And the wheels keep turning. The other day, I had the beautiful opportunity of observing a 2-year-old playing in the sand at a playground. The child appeared to be in a beautiful state of contentment and peacefulness that mesmerized me. Several minutes later, two other children arrived, and I got the sense they did not know one another. They immediately began playing with each other, so relaxed, happy and comfortable with each other, just a beautiful sight. It was a beautiful portrayal of kindness, caring, ease and cooperation among these three children.
Then I started to think about the decline of this beautiful, natural, instinctual behavior of young individuals, in general, as we age. We seem to allow ourselves to become hardened, unkind, uncaring, uncompassionate and untrusting. What a sad deterioration in humanistic beautiful behaviors.
I suggest we look at this and make a conscious effort to increase our awareness that, perhaps, each one of us has allowed this to occur to some degree, and we should attempt to revert to kindness, caring, respect, compassion and times gone by, within ourselves.
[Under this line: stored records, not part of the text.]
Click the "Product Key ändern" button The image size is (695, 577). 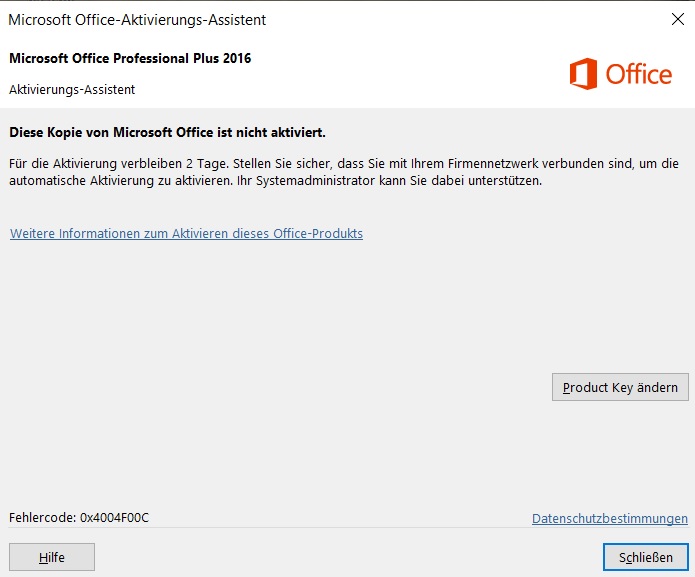pos(620,388)
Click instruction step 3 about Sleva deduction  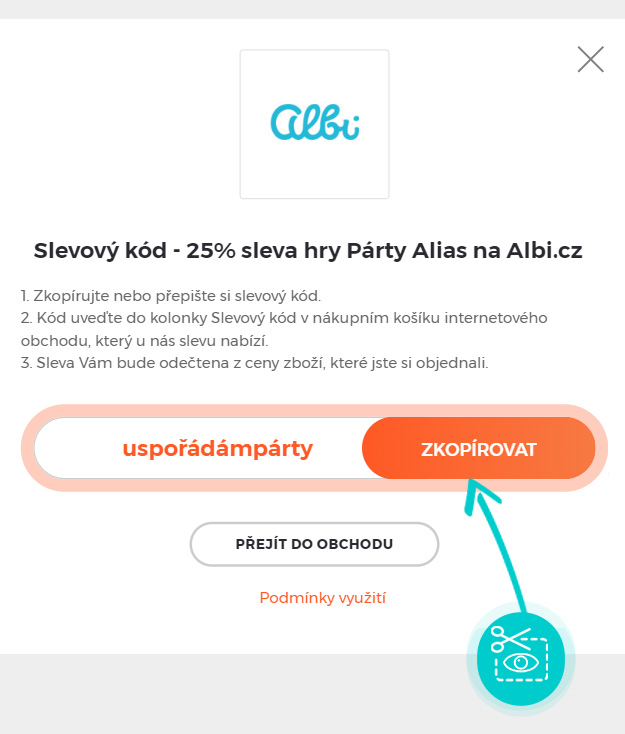pyautogui.click(x=255, y=363)
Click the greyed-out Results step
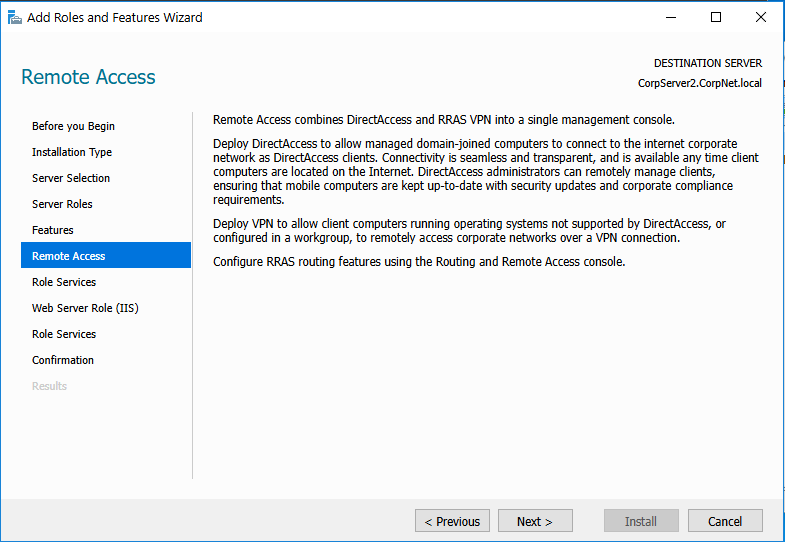This screenshot has width=785, height=542. point(49,386)
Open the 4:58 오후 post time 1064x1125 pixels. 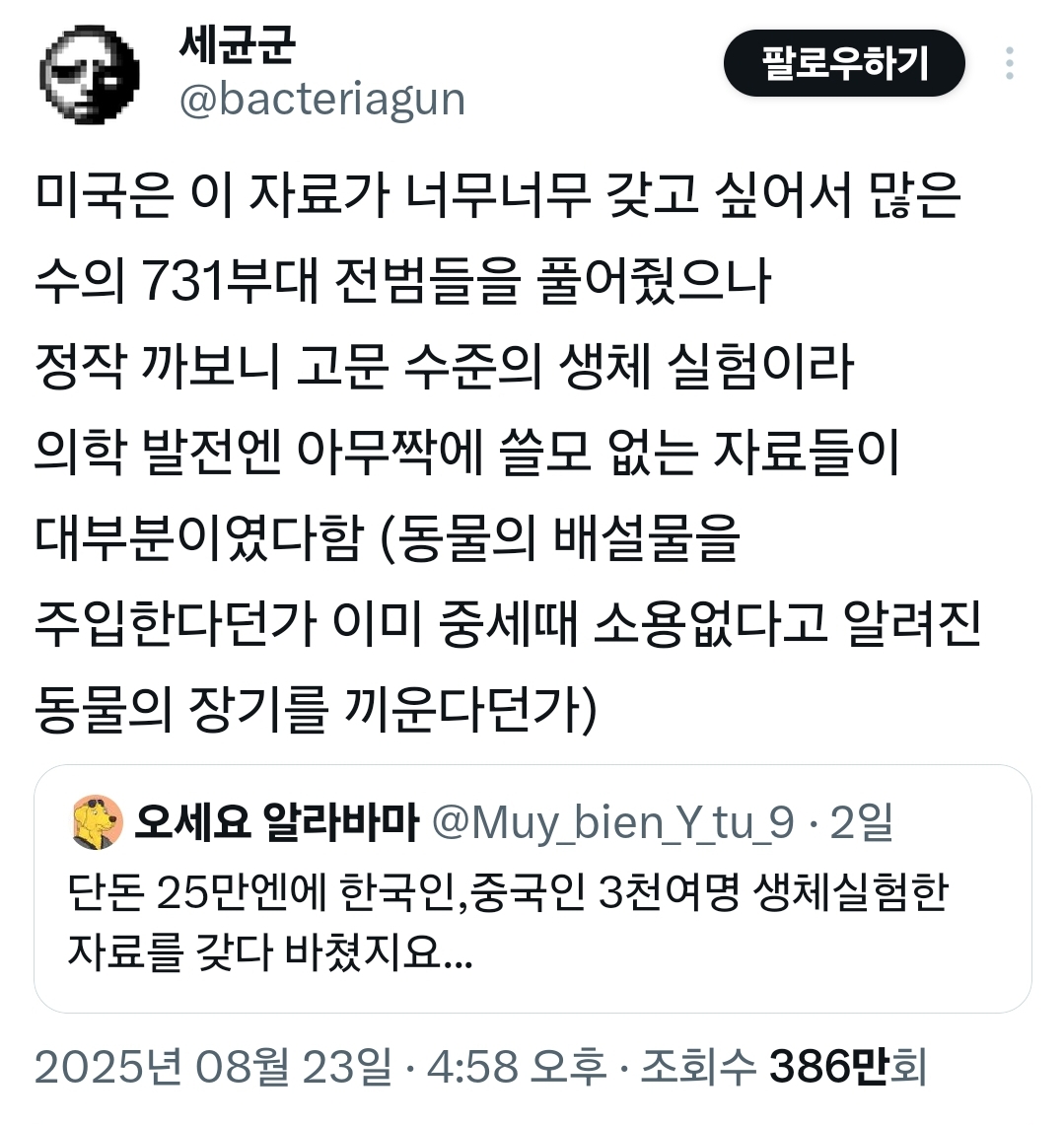[516, 1067]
Silent heroes are among us all
No matter where you walk, just ahead of you or maybe behind you or to your left or right walk undocumented heroes. Some have spent years in service to our nation in our armed forces during previous wars. I recently learned that a good friend’s father, now older than 100, not only fought in World War II but was part of the Normandy invasion. To me, a marching band should stand outside his home every day, waiting for him to come out so it could play reveille for him. Most of these heroes don’t give us a hint of their sacrifice for our well-being. We recognize their sacrifice twice each year, on Memorial Day and Veterans Day. Are two days really enough? I say they should be honored each and every day, just as our first responders need to be recognized. To me, every Monday should be a day of celebration of the sacrifice these heroes have made for all of us.